Created attachment 58161 [details]
perf output for gcc-13 compiled code

Comment 4 Colin Ian King 2024-05-10 07:46:22 UTC

Created attachment 58162 [details]
perf output for gcc-14 compiled code

Comment 5 Haochen Jiang 2024-05-20 08:38:40 UTC

From my test, trunk only has <1% regression if I calculated right.

[haochenj@shgcc101 ~]$ ./13.exe
1240.97 div128 ops per sec
[haochenj@shgcc101 ~]$ ./13.exe
1235.78 div128 ops per sec
[haochenj@shgcc101 ~]$ ./13.exe
1236.95 div128 ops per sec

[haochenj@shgcc101 ~]$ ./trunk.exe
1228.43 div128 ops per sec
[haochenj@shgcc101 ~]$ ./trunk.exe
1227.11 div128 ops per sec
[haochenj@shgcc101 ~]$ ./trunk.exe
1225.42 div128 ops per sec

Comment 6 Haochen Jiang 2024-06-05 06:25:20 UTC

I have got a machine to reproduce the regression.

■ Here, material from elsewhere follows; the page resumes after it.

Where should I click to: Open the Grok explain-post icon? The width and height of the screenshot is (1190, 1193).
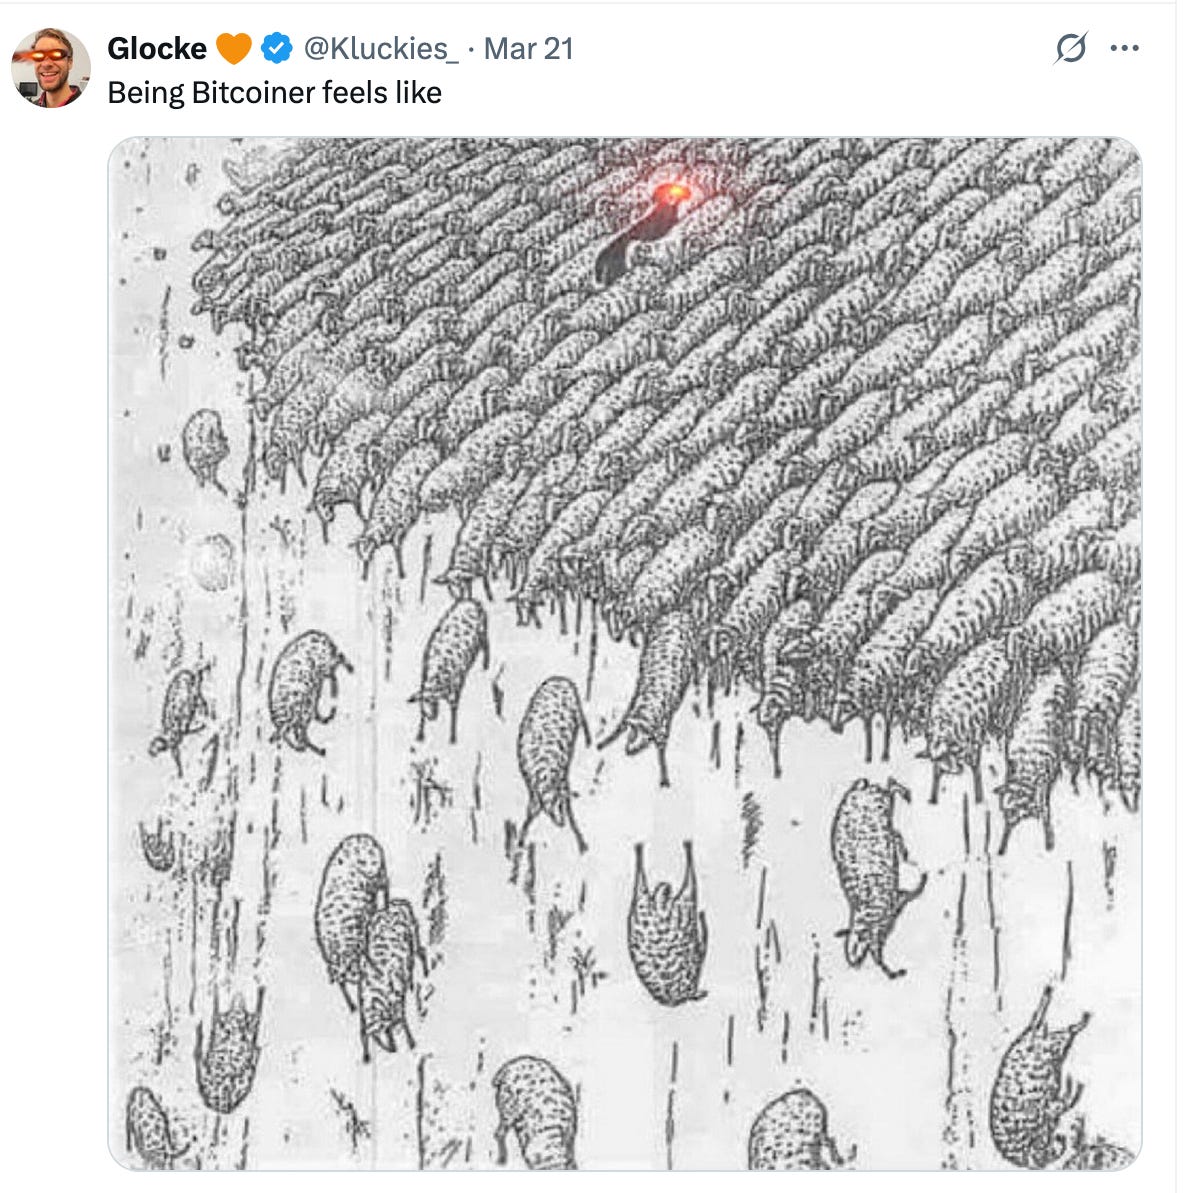[x=1071, y=48]
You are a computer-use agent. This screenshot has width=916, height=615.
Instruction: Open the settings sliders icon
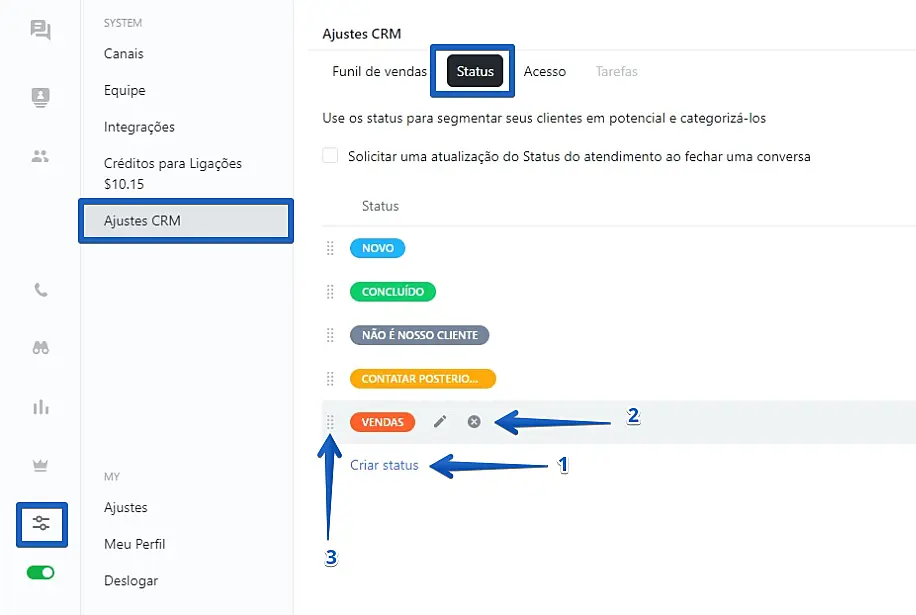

Seem like a DSB miss from my data, but don't know why. Need more investigation.

Comment 7 Jakub Jelinek 2024-08-01 09:40:43 UTC

GCC 14.2 is being released, retargeting bugs to GCC 14.3.

Comment 8 Jakub Jelinek 2025-03-06 13:12:30 UTC

Haven't benchmarked anything, but just looking at assembly differences, the largest
changes start with r14-2386-gbdf2737cda53a83332db1a1a021653447b05a7e7

Comment 9 Roger Sayle 2025-03-07 17:05:19 UTC

Created attachment 60680 [details]
Standalone reduction of libgcc's __udivti3.

The bugzilla title implies that the issue is with 128-bit division, which in this testcase is performed by libgcc's __udivti3. Indeed, in Colin's attachments we appear to be doing worse at argument passing/shuffling (as observed by Jakub).  However, this appears to be fixed (or better) for me on mainline, and godbolt's gcc14 (see attached code).  Confusingly, __udivti3 wouldn't be impacted by the callers use of -mavx, and indeed none of the attached code (caller and calleee) actually uses AVX/SSE instructions or registers, so perhaps Haochen's analysis is right that this is some strange DSB scheduling issue?

I've not yet managed to reproduce the problem, so if someone could check whether linking the gcc-13 stress-cpu with the gcc-14 udivti3, and likewise the gcc-14 stress-cpu against the gcc-13 udivti3, we can narrow down which combination actually triggered the regression.  Thanks in advance.

Comment 10 Haochen Jiang 2025-03-10 07:13:24 UTC

I could not reproduce that from scratch for now either since if I recalled that correctly, I reproduce that on one specific Sky Lake machine, not all.

BTW, the DSB issue is some time just a "bad luck" caused by code layout, especially on old Intel platforms.

Let me try to find where my regression binary to sort out that.